Abstract
MBP-1, a cellular factor, appears to be involved in multiple functions, including transcriptional modulation, apoptosis and cell growth regulation. In this study, we have investigated the signaling pathway involved in MBP-1 mediated apoptotic cell death. Human carcinoma cells infected with a replication deficient adenovirus expressing MBP-1 (AdMBP-1) induced apoptosis, when compared with cells infected by replication-defective adenovirns (d1312) as a negative control. Transduction of MBP-1 in carcinoma cells releases cytochrome c from mitochondria into the cytosol leading to activation of procaspase-9, procaspase-3 and PARP cleavage.

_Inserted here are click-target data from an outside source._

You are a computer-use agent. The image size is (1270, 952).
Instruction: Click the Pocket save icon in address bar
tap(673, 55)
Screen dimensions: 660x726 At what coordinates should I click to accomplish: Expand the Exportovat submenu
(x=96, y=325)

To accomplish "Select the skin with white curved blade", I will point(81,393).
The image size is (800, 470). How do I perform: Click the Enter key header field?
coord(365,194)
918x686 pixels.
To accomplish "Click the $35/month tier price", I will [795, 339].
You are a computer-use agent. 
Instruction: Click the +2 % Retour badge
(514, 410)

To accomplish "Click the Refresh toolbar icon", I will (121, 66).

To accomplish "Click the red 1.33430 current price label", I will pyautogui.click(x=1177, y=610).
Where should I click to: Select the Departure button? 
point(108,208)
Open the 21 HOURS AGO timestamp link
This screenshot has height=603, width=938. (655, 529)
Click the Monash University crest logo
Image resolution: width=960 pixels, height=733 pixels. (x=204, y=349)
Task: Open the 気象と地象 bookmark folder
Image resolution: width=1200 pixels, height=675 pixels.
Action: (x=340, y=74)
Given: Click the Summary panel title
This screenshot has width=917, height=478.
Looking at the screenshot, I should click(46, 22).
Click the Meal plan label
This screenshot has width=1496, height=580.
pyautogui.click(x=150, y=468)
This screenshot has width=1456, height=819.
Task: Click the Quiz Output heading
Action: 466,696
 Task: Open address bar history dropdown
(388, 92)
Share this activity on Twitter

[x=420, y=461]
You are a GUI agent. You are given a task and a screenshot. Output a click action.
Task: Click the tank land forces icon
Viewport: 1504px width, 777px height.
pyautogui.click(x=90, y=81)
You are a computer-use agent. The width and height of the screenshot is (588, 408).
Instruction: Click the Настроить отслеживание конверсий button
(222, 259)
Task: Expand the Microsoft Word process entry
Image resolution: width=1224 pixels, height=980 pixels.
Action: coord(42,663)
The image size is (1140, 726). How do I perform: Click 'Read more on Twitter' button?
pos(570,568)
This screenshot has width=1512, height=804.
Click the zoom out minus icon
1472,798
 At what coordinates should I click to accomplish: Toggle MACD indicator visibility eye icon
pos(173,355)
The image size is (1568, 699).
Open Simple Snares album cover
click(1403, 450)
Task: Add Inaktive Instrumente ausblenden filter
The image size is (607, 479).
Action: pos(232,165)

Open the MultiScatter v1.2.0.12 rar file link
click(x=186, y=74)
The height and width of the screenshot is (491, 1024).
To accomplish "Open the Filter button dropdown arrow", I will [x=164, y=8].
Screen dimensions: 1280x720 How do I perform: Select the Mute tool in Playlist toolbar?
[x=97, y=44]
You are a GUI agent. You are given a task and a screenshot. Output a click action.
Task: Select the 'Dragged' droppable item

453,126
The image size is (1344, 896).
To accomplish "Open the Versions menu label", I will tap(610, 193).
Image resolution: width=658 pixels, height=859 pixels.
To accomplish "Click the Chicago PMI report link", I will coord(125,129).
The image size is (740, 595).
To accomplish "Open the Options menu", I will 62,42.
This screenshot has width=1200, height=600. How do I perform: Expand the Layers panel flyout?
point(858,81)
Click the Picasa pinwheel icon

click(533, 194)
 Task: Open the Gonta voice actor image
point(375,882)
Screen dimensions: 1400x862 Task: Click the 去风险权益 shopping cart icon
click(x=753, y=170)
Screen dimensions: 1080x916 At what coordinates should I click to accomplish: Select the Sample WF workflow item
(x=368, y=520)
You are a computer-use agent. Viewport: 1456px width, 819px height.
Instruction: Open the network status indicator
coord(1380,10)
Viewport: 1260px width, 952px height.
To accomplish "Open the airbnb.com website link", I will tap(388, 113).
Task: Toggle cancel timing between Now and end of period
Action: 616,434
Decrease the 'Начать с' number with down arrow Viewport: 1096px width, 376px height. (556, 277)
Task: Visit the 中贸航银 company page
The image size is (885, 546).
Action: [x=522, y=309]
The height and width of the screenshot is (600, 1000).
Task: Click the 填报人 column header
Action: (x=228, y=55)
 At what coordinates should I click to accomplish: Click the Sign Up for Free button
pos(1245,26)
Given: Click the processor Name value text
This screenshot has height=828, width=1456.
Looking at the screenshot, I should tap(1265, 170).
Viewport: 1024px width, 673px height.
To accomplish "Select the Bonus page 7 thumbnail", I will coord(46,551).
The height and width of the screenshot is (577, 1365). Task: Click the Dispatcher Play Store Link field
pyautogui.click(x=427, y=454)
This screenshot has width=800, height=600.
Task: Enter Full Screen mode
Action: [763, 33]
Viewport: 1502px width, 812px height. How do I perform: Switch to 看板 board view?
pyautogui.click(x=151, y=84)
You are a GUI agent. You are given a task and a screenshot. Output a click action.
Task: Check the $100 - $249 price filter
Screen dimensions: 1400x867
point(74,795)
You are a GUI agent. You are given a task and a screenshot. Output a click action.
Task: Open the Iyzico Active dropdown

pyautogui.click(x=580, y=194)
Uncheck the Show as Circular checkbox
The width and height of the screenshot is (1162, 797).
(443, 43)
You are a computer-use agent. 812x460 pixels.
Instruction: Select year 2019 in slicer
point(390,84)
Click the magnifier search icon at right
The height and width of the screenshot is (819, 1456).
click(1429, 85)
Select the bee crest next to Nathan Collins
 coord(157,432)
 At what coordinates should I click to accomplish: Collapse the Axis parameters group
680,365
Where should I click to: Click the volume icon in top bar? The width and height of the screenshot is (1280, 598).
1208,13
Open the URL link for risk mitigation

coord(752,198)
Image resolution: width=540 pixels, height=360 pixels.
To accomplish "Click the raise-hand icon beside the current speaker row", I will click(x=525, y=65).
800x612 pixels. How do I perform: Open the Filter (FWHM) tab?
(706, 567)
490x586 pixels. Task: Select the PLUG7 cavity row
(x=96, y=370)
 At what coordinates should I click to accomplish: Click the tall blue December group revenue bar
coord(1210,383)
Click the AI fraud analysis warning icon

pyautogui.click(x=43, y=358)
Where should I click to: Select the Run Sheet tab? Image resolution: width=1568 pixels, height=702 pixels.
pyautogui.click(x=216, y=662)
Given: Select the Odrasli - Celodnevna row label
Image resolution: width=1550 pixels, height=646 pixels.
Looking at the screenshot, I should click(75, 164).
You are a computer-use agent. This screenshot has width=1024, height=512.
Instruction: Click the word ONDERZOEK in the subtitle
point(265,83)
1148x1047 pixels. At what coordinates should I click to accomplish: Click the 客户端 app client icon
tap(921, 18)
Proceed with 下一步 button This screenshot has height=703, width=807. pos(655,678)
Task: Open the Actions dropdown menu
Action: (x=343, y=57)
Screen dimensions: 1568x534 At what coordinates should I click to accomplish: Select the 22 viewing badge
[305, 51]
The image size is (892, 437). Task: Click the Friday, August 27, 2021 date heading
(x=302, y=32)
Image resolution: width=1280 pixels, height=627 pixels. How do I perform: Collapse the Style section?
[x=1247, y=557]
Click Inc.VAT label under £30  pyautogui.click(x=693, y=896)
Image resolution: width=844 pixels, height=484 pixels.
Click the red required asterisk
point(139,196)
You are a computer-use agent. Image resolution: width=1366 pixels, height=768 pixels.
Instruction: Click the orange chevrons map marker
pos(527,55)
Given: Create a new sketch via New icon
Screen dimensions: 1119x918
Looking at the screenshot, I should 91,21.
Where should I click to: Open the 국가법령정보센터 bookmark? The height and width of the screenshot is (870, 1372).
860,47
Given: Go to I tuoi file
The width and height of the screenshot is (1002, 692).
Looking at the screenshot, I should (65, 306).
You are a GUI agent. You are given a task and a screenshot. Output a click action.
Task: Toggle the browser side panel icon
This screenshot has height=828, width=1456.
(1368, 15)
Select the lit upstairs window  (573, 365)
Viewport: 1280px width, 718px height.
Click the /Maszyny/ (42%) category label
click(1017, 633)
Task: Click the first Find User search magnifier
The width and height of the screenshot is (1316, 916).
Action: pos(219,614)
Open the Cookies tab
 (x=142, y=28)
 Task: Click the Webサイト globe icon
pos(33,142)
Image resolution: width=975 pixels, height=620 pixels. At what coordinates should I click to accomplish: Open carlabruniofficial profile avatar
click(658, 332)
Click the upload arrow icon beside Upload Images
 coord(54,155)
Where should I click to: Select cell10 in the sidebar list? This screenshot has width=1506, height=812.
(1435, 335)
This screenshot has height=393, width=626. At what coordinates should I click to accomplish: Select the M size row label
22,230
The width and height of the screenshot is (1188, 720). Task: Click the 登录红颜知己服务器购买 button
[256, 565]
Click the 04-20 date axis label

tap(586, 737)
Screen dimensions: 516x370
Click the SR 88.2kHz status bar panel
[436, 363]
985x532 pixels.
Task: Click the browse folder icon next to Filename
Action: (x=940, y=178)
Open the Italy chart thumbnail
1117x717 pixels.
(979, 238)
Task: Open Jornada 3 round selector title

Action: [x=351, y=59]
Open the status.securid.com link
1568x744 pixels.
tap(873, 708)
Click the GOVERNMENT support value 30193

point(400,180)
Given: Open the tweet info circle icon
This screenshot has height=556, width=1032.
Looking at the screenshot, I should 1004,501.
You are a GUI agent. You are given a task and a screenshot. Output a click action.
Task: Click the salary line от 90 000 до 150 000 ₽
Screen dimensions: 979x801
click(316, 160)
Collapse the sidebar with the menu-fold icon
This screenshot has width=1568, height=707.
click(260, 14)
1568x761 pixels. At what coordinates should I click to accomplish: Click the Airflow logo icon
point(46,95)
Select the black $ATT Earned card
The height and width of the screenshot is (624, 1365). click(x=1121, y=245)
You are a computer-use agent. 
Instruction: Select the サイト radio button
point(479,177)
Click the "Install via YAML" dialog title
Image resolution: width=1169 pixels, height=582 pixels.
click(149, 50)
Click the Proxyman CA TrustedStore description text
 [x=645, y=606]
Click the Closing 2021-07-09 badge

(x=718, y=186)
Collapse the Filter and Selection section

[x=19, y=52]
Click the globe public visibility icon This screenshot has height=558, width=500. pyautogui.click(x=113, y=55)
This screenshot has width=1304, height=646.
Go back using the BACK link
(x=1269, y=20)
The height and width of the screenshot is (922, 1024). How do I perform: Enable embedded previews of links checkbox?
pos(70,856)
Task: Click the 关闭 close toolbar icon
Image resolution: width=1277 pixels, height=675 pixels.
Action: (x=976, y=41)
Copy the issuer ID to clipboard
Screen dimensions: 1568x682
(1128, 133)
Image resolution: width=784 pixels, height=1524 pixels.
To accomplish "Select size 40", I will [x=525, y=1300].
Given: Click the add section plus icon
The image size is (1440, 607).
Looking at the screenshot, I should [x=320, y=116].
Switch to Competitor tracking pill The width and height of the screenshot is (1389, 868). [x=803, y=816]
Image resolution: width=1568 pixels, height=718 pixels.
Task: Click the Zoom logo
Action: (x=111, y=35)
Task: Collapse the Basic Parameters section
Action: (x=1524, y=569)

We previously observed that MBP-1 mediated apoptosis can be protected by Bcl-2, although MBP-1 does not share a homology with the BH domain of the Bcl-2 family member of proteins. To further understand the mechanism of MBP-1 mediated apoptosis, we examined whether MBP-1 modulates the Bcl-2 gene family. Our results demonstrated that human breast carcinoma cells infected with AdMBP-1 selectively reduced Bcl-xL mRNA and protein expression when compared with d1312 infected negative control cells. An in vitro transient reporter assay also suggested repression of the Bcl-x promoter activity by MBP-1. Additional studies indicated that MBP-1 modulates Ets family protein function, thereby downregnlating Bcl-xL expression. Taken together, our results suggest that MBP-1 selectively represses Bcl-xL expression in MCF-7 cells and induces mitochondrial involvement in the apoptotic process.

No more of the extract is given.